Но Марина увлеклась. После того, как группа перешла в другой зал, рассказала интересному мужчине втрое больше, чем было предусмотрено в программе, утвержденной райкомом. И даже чуть-чуть про запретный в то время голодомор.
Джентльмен слушал внимательно, вопросы задавал глубокие. Прощаясь, вручил визитку. Джон Карр, атташе по культуре, посольство Новой Зеландии в СССР. Марина рассмеялась. Встретив удивленный взгляд, пояснила. Карр — крик вороны. Ее фамилия Вороненко. Атташе по культуре оценил филологический юмор и тут же пригласил на обед, который плавно перетек в ужин и завершился завтраком в его гостиничном номере…

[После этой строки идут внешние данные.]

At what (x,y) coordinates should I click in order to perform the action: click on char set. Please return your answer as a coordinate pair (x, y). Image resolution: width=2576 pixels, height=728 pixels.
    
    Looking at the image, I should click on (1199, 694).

Всю неделю пребывания группы в Донецке они провели вдвоем. Скандал в школе и угроза “исключить из комсомола” Марину не испугали. Джона, в свою очередь, ни капли не смутило то, что у девушки есть ребенок. В Москву они переехали за две недели до развалившей Союз Беловежской пущи.

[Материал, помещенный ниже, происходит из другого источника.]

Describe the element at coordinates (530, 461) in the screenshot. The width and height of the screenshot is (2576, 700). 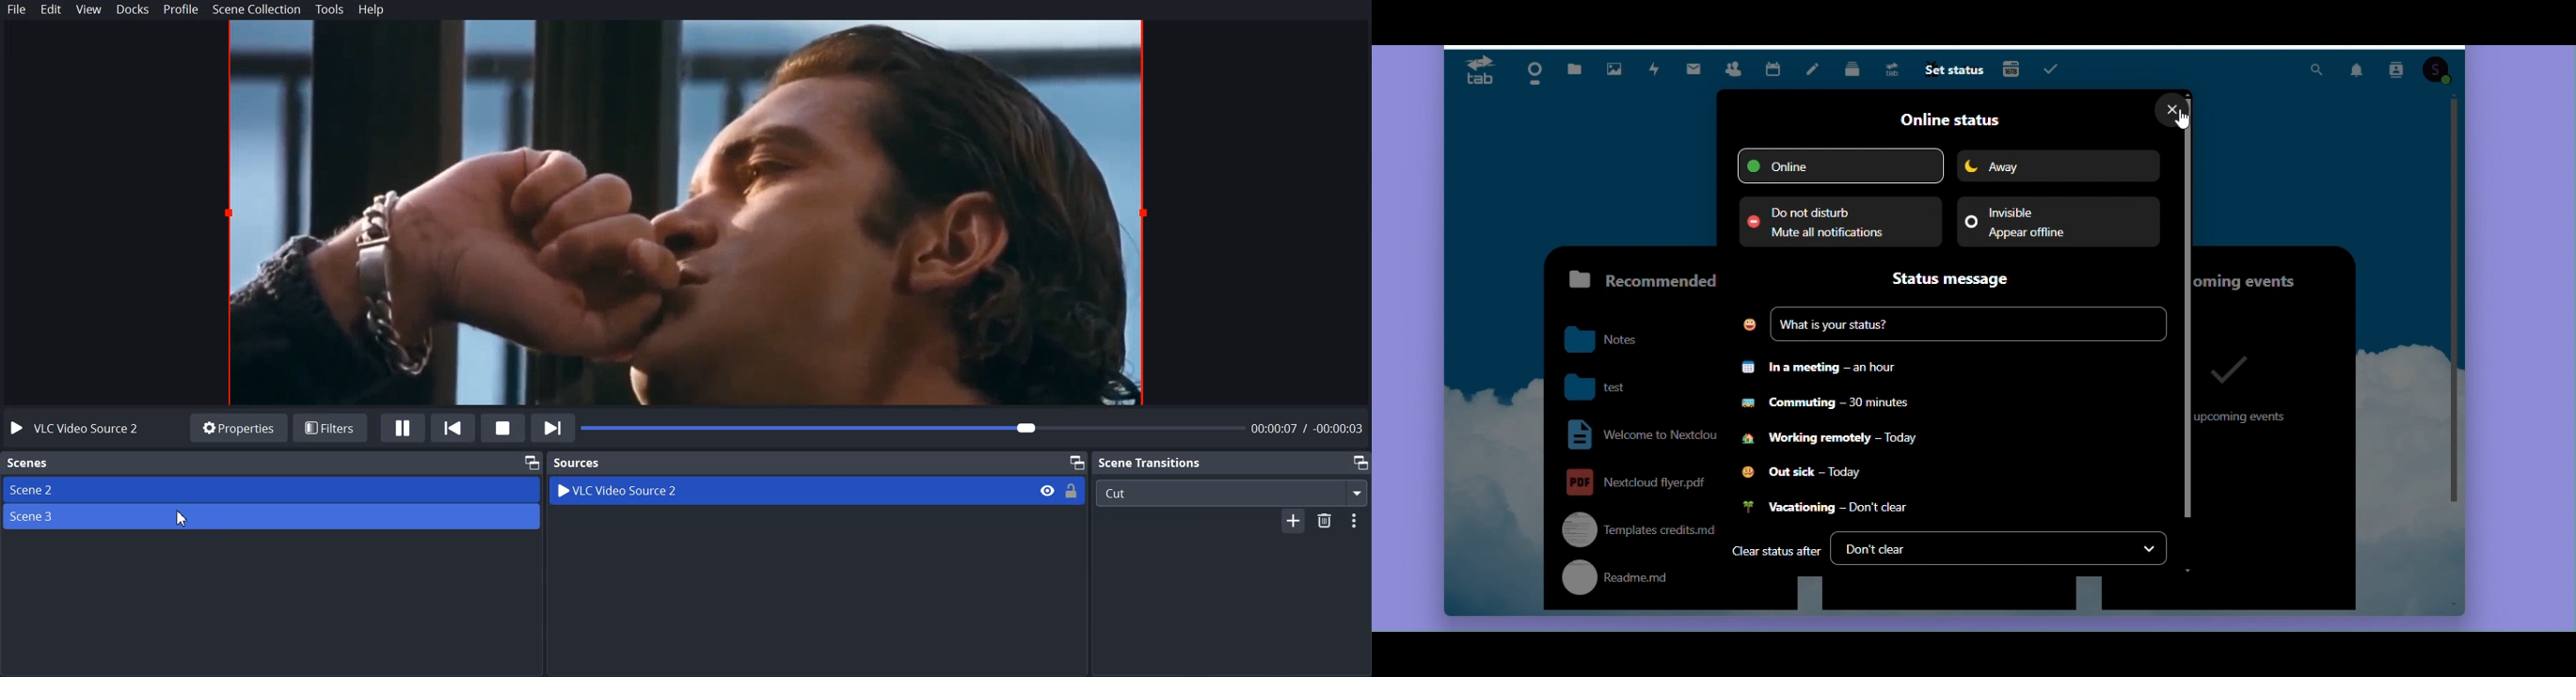
I see `Maximize window` at that location.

Джон Карр высоко оценил нежданно обрушившееся на его седеющую голову донецкое счастье, по натуре был человеком решительным, но у дипломатов Британского Содружества Наций браки с туземцами были «не приняты» еще с викторианских времен.
В тогдашней неразберихе на улаживание формальностей ушло около полутора лет. Уволившись с дипломатической службы, Джон Карр остался в Москве консультантом крупной американской компании, и только в середине 1993 года Мэри Карр и ее сын Питер-Джон, пасынок Джона Карра, получили черные новозеландские паспорта с тисненым гербом, увенчанным британской короной, которую с двух сторон поддерживают туземец и колонист…
Пете тогда исполнилось тринадцать, он ходил в школу для детей дипломатов. Ему нравилась новая московская жизнь. В ней, в отличие от прошлой, горловской, не было разрухи, тотального пьянства, тяжелой и смертельно опасной работы в шахтах. Не было и одноклассников, хвастающихся друг перед другом, кто вчера что украл и у чьего дяди больше тюремных ходок. Джон Карр привязался к пасынку и полюбил его, словно сына. Петя, в общении с отчимом Питер-Джон, искренне отвечал неподдельной любовью и уважением.